**DOCUMENT EXCERPT:**
Let’s Hear It For the Boy

My boss might think that Chelsea are “just like the Yankees now,” but, if anything, my soft spot for the boys in blue has grown even more considerable.

sheva! sheva!

He has not had a sparkling season, but my lad Andriy was in top form today, as Chelsea found itself at the top of Champions League Group A. He’s a healthy distraction, as the world closes in around me. Better than heroin, is what I always say.

Monday Night Poetry Club

Matching my mood, word-for-word:

Mr. Flood’s Party

Old Eben Flood, climbing alone one night
Over the hill between the town below
And the forsaken upland hermitage
That held as much as he should ever know
On earth again of home, paused warily.
The road was his with not a native near;
And Eben, having leisure, said aloud,
For no man else in Tilbury Town to hear:

“Well, Mr. Flood, we have the harvest moon
Again, and we may not have many more;
The bird is on the wing, the poet says,
And you and I have said it here before.
Drink to the bird.” He raised up to the light
The jug that he had gone so far to fill,
And answered huskily: “Well, Mr. Flood,
Since you propose it, I believe I will.”

Alone, as if enduring to the end
A valiant armor of scarred hopes outworn,
He stood there in the middle of the road
Like Roland’s ghost winding a silent horn.
Below him, in the town among the trees,
Where friends of other days had honored him,
A phantom salutation of the dead
Rang thinly till old Eben’s eyes were dim.

Then, as a mother lays her sleeping child
Down tenderly, fearing it may awake,
He set the jug down slowly at his feet
With trembling care, knowing that most things break;
And only when assured that on firm earth
It stood, as the uncertain lives of men
Assuredly did not, he paced away,
And with his hand extended paused again:

“Well, Mr. Flood, we have not met like this
In a long time; and many a change has come
To both of us, I fear, since last it was
We had a drop together. Welcome home!”
Convivially returning with himself,
Again he raised the jug up to the light;
And with an acquiescent quaver said:
“Well, Mr. Flood, if you insist, I might.

“Only a very little, Mr. Flood–
For auld lang syne. No more, sir; that will do.”
So, for the time, apparently it did,
And Eben evidently thought so too;
For soon amid the silver loneliness
Of night he lifted up his voice and sang,
Secure, with only two moons listening,
Until the whole harmonious landscape rang–

“For auld lang syne.” The weary throat gave out,
The last word wavered; and the song being done,
He raised again the jug regretfully
And shook his head, and was again alone.
There was not much that was ahead of him,
And there was nothing in the town below–
Where strangers would have shut the many doors
That many friends had opened long ago.

– Edwin Arlington Robinson

Bloody Hell

I was flipping through a magazine a few days ago and, lo and behold, here is another one of these inane “I Am African” ads.

how dumb

The sentiment is, ostensibly, good: let’s raise awareness about AIDS issues, whilst remembering that we are all “out of Africa.” But the way in which these people have gone about expressing their message is beyond bad. Oooh, let’s slap some green paint and “ethnic” jewerly on a sexed-up celebrity, it will be “meaningful” as opposed to demeaning. And let’s keep perpertuating the myth of “Africa” as a monolithic nation while we’re at it.

Somebody save these people from themselves.

**EXTRACTED ENTRIES:**
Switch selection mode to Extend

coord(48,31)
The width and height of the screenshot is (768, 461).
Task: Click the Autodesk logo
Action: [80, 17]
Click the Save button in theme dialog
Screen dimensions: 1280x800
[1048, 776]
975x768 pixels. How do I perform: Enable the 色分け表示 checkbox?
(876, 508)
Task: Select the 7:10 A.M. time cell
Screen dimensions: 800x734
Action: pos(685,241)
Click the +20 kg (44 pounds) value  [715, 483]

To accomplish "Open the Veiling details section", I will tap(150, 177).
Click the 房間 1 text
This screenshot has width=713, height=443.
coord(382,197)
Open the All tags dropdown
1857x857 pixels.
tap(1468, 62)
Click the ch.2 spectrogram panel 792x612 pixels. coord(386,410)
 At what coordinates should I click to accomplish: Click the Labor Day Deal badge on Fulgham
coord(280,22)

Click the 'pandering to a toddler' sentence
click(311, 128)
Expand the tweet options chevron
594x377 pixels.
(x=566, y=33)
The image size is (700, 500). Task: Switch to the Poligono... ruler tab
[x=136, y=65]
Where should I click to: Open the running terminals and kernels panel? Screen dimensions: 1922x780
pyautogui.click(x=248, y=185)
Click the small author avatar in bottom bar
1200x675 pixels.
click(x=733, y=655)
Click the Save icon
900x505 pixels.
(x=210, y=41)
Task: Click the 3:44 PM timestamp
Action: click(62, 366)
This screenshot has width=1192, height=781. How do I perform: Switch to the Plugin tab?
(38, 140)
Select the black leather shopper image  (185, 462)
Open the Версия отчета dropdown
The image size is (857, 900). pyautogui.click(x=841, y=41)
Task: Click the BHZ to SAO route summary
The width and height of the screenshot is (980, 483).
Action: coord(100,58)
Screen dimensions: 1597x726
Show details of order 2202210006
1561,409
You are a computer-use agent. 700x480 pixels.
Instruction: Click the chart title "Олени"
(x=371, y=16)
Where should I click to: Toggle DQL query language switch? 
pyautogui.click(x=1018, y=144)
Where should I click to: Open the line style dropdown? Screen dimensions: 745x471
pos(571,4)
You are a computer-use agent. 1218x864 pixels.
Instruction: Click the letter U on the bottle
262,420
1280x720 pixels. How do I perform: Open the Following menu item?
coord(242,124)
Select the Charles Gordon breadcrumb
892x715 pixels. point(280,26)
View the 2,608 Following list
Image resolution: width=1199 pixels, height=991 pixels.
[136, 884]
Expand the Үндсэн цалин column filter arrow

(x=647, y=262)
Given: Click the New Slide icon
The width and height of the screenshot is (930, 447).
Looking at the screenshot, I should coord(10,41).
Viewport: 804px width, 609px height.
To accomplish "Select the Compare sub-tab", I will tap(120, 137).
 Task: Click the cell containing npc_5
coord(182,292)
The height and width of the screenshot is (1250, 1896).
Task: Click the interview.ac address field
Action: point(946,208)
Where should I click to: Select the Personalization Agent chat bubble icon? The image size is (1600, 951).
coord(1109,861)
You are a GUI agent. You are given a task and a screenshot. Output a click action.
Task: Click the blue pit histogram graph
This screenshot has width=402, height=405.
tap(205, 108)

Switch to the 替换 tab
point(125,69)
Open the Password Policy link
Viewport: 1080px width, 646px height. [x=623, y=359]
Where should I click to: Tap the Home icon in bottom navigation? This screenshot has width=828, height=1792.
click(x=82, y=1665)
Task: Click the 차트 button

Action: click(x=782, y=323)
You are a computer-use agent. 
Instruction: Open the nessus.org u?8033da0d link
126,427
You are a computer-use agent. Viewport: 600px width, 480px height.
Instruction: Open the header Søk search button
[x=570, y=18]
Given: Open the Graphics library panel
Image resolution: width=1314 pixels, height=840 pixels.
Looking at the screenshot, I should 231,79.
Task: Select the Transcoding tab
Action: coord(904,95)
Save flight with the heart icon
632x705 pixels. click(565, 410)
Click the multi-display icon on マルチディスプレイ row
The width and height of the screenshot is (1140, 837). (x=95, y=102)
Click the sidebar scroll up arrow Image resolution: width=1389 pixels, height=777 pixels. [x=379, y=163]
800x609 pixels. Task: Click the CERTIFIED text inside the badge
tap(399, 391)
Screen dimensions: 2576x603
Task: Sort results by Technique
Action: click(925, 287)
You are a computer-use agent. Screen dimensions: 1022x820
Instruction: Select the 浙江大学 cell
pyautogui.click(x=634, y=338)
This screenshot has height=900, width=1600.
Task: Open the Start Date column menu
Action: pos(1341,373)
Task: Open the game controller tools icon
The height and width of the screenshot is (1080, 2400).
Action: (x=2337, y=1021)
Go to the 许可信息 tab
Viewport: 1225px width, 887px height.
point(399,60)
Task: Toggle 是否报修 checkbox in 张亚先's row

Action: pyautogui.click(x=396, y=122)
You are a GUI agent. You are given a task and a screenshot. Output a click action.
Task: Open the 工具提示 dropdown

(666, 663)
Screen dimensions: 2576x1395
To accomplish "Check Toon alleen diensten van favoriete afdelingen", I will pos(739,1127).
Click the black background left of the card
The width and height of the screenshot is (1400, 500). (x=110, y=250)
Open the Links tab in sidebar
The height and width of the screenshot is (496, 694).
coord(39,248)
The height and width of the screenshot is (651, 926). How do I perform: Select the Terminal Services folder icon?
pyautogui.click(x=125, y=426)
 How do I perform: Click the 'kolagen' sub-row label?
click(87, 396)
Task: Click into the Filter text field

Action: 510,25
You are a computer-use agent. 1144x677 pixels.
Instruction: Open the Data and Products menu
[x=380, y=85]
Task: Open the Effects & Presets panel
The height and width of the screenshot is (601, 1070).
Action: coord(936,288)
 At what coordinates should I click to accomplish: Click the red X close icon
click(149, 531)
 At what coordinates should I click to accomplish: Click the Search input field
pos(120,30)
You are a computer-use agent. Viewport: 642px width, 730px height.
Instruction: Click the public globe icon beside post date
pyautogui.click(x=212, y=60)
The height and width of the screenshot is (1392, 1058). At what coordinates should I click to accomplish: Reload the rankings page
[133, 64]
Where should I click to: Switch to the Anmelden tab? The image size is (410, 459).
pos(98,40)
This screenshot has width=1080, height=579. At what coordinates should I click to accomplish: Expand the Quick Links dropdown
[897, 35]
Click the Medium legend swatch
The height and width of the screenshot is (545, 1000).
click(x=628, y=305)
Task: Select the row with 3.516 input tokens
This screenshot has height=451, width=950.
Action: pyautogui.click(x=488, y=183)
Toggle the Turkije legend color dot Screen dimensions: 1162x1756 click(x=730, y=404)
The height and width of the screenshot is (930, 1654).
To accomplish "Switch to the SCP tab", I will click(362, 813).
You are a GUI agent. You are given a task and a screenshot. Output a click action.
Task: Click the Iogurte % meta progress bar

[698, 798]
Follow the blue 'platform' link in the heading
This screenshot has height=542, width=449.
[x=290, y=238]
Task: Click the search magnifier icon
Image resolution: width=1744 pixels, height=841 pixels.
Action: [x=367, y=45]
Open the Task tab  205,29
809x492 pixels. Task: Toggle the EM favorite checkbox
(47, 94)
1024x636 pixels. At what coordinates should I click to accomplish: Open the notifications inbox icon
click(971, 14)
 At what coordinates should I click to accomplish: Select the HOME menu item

**ACTIVITY:**
Copy the part of the blog post above that opens with the words containing "Alone, as if" and closes with "a silent horn.".

**PROBLEM SOLUTION:**
Alone, as if enduring to the end
A valiant armor of scarred hopes outworn,
He stood there in the middle of the road
Like Roland’s ghost winding a silent horn.